### [Description of the task]
An exact copy of all entries is the expected answer.
------------------------------------------------------------------------
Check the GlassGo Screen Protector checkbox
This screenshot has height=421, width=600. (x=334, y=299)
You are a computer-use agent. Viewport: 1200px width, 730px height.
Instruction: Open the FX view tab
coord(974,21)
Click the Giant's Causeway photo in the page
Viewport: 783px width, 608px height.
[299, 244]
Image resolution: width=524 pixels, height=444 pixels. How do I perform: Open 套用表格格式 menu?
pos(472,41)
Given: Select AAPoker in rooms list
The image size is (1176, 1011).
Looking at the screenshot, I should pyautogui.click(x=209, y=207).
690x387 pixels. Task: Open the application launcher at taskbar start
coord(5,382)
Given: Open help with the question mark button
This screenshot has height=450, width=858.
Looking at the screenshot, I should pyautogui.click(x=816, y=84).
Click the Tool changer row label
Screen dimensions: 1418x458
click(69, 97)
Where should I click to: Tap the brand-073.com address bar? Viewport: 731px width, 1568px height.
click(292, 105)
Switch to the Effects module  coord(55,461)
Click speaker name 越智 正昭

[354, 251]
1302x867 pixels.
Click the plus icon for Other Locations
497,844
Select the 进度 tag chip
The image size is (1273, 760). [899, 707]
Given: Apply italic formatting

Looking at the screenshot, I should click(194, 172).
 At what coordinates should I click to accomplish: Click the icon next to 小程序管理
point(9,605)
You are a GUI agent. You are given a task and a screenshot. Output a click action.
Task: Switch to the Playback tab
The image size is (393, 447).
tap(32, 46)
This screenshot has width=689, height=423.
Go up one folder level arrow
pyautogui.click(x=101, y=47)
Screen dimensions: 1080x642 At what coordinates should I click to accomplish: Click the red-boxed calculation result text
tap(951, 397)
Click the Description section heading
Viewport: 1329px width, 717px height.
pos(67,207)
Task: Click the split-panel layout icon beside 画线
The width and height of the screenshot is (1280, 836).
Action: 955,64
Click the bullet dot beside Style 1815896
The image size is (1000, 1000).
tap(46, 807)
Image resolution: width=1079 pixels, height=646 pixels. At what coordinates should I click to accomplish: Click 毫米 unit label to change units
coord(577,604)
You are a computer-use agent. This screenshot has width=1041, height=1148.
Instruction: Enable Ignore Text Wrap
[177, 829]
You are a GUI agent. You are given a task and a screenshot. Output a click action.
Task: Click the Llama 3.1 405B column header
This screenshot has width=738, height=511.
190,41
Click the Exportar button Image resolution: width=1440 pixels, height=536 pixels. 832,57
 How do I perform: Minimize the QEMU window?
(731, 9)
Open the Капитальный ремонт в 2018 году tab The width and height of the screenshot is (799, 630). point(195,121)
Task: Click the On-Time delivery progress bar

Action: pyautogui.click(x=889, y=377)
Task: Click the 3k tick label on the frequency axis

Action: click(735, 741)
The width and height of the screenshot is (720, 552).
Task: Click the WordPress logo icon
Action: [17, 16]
------------------------------------------------------------------------
### [Solution to this exercise]
Check the GlassGo Screen Protector checkbox
This screenshot has height=421, width=600. (x=334, y=299)
You are a computer-use agent. Viewport: 1200px width, 730px height.
Instruction: Open the FX view tab
coord(974,21)
Click the Giant's Causeway photo in the page
Viewport: 783px width, 608px height.
[299, 244]
Image resolution: width=524 pixels, height=444 pixels. How do I perform: Open 套用表格格式 menu?
pos(472,41)
Given: Select AAPoker in rooms list
The image size is (1176, 1011).
Looking at the screenshot, I should pyautogui.click(x=209, y=207).
690x387 pixels. Task: Open the application launcher at taskbar start
coord(5,382)
Given: Open help with the question mark button
This screenshot has height=450, width=858.
Looking at the screenshot, I should pyautogui.click(x=816, y=84).
Click the Tool changer row label
Screen dimensions: 1418x458
click(69, 97)
Where should I click to: Tap the brand-073.com address bar? Viewport: 731px width, 1568px height.
click(292, 105)
Switch to the Effects module  coord(55,461)
Click speaker name 越智 正昭

[354, 251]
1302x867 pixels.
Click the plus icon for Other Locations
497,844
Select the 进度 tag chip
The image size is (1273, 760). [899, 707]
Given: Apply italic formatting

Looking at the screenshot, I should click(194, 172).
 At what coordinates should I click to accomplish: Click the icon next to 小程序管理
point(9,605)
You are a GUI agent. You are given a task and a screenshot. Output a click action.
Task: Switch to the Playback tab
The image size is (393, 447).
tap(32, 46)
This screenshot has width=689, height=423.
Go up one folder level arrow
pyautogui.click(x=101, y=47)
Screen dimensions: 1080x642 At what coordinates should I click to accomplish: Click the red-boxed calculation result text
tap(951, 397)
Click the Description section heading
Viewport: 1329px width, 717px height.
pos(67,207)
Task: Click the split-panel layout icon beside 画线
The width and height of the screenshot is (1280, 836).
Action: 955,64
Click the bullet dot beside Style 1815896
The image size is (1000, 1000).
tap(46, 807)
Image resolution: width=1079 pixels, height=646 pixels. At what coordinates should I click to accomplish: Click 毫米 unit label to change units
coord(577,604)
You are a computer-use agent. This screenshot has width=1041, height=1148.
Instruction: Enable Ignore Text Wrap
[177, 829]
You are a GUI agent. You are given a task and a screenshot. Output a click action.
Task: Click the Llama 3.1 405B column header
This screenshot has width=738, height=511.
190,41
Click the Exportar button Image resolution: width=1440 pixels, height=536 pixels. 832,57
 How do I perform: Minimize the QEMU window?
(731, 9)
Open the Капитальный ремонт в 2018 году tab The width and height of the screenshot is (799, 630). point(195,121)
Task: Click the On-Time delivery progress bar

Action: pyautogui.click(x=889, y=377)
Task: Click the 3k tick label on the frequency axis

Action: click(735, 741)
The width and height of the screenshot is (720, 552).
Task: Click the WordPress logo icon
Action: [17, 16]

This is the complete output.